In July, Open Water, a sustainable water brand on a mission to eliminate single-use plastic, responded to my original photography with "What a photo!" and mentioned me in their Stories. That moment of brand validation prompted a question: what if I took the creative work they'd already responded to and developed it into something deployable?

Solo – Photography, Editing, Motion Design
2 Days
Adobe Lightroom | Adobe Photoshop | Adobe After Effects | Adobe Media Encoder
Most beverage brands rely on high-budget production to create social-ready motion content. As a self-directed project with no client brief, no production crew, and no budget, the challenge was to determine whether a single photography session and a multi-app post-production pipeline could produce motion assets that feel native to Open Water's visual world and deployable without modification.
The additional constraint: every creative decision had to be grounded independently in brand research and creative judgment, with no client feedback loop to course-correct against.
Pain Points
How might I turn a single set of original photographs, already validated by the brand, into two distinct motion assets that each feel intentional, on brand, and ready to deploy?
Step 1: Photography & Lightroom
Shot on location at Vizcaya Museum and Gardens in Miami with shallow depth of field to isolate the product. Developed a consistent color grade across all source images in Lightroom, matching exposure, white balance, and tone so both assets would feel unified in the same campaign context.

Step 2: Photoshop
Isolated the hand and bottle from each background using Select Subject with manual mask refinement, exporting transparent background PNGs for compositing. One image presented an additional challenge: the throwing composition required the thumb to be fully visible for the motion to read as physically believable, but the original photo had it partially obscured. To reconstruct it, I duplicated the hand layer and composited a complete finger beneath the thumb as a structural base, used the close stamp to remove the seam, color graded the reconstructed section to match the existing thumb's tone and texture, then masked the layer and painted back lost detail from the original with a brush. The result is a hand that reads as anatomically complete with a detail that most viewers won't notice, which is exactly the point.
Step 3: After Effects
Built two distinct compositions from the composited assets. In the first, I animated the hand and bottle using position and opacity keyframes to simulate a throwing motion, then added a staggered tagline animation and hand-drawn wave lines, created with the pen tool and animation in After Effects that echo the wave illustration on the bottle label itself, tying the motion language directly to the product's visual identity.
The second composition brought the isolated assets together with original ocean footage.
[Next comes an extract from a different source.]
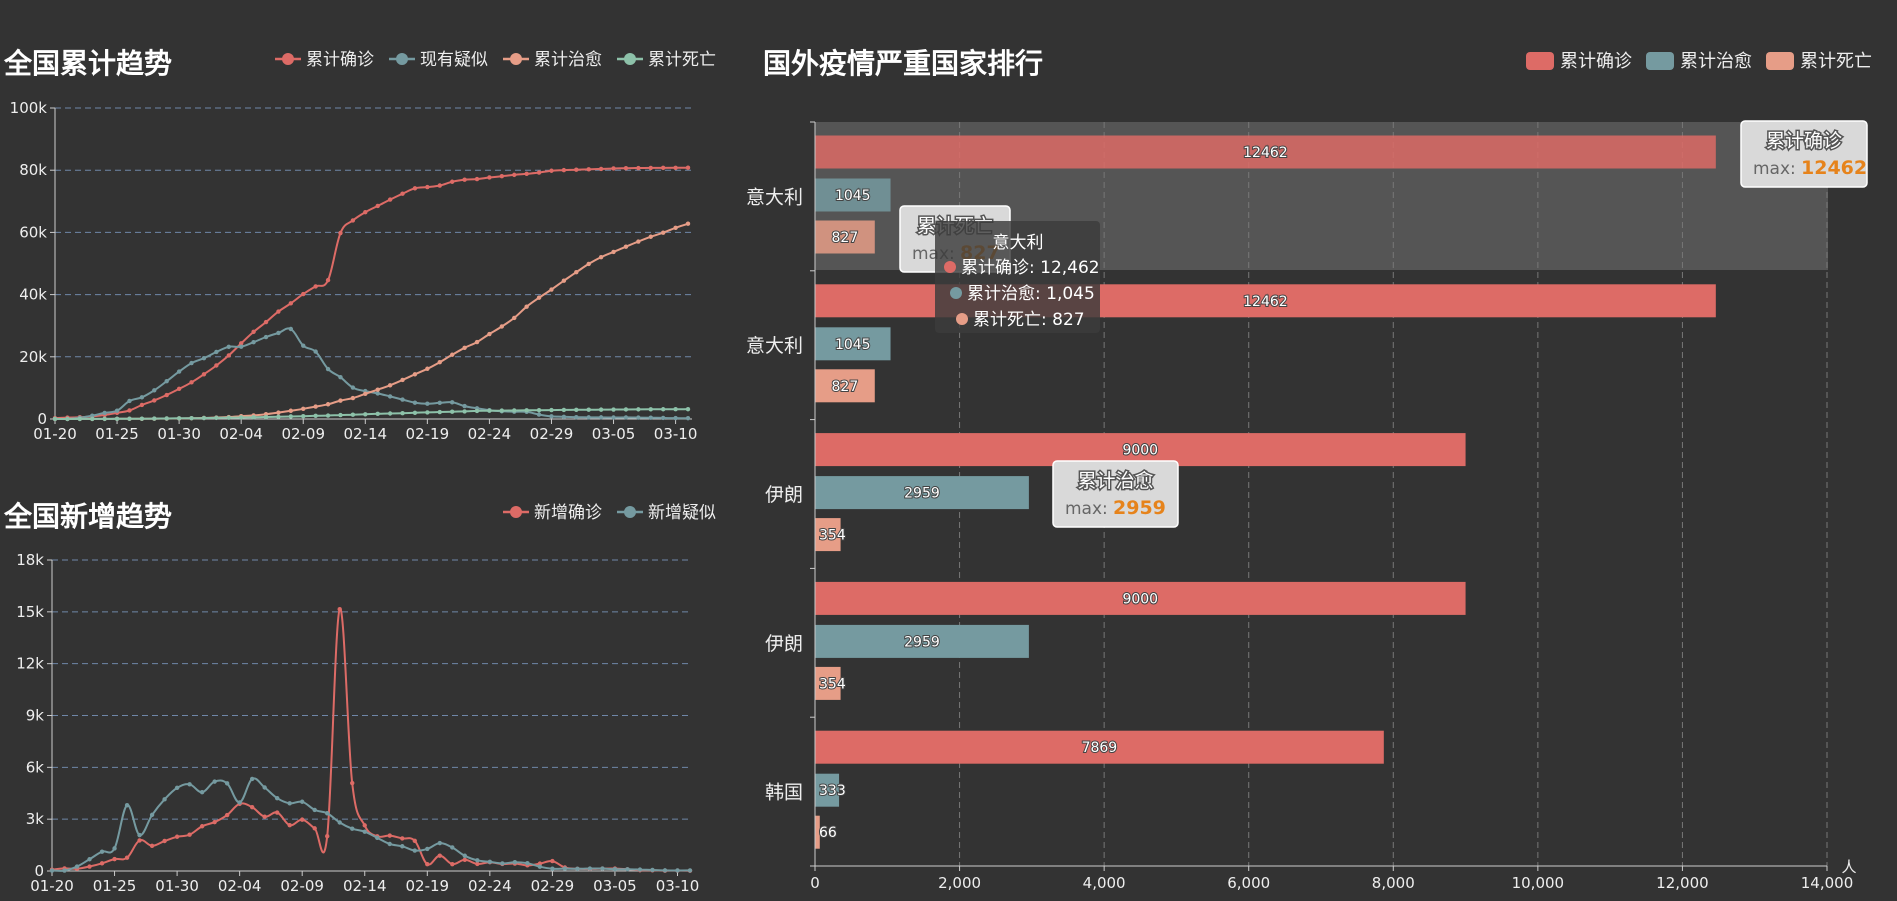  I want to click on y-tick-label: 15k, so click(30, 612).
The source audio contained distracting ambient noise, so I replaced it with royalty-free ocean sound, adjusting the volume to sit as an ambient level rather than competing with the visual. An adjustment layer color grade unified the composited still elements and live footage into a single, consistent visual world. I added a subtle scale animation on the static layer to add just enough life to the static element to prevent it from reading as a flat cutout against the moving footage.
Assets were exported through Adobe Media Encoder, allowing format and size flexibility for deployment across platforms.

Asset 1
Product Reveal
The environment establishes first, bottle emerges from the scene. Tagline closes the sequence.
Asset 2
Brand moment
Still product against a living ocean background. Ambient sound design. The contrast of stillness and movement carries the brand message.
Open Water reposted the source photography to their Instagram Stories before this project began, confirming the creative direction was already aligned with their brand sensibility. This project demonstrates that with the right pipeline, a single photography session can produce multiple deployable marketing assets without additional production cost.

This project taught me to treat post-production as a design system, and not a series of isolated steps. Decisions made in Lightroom affected Photoshop. Decisions made in Photoshop shaped what was possible in After Effects. Working across the full pipeline independently sharpened my understanding of how each tool's output becomes the next tool's raw material.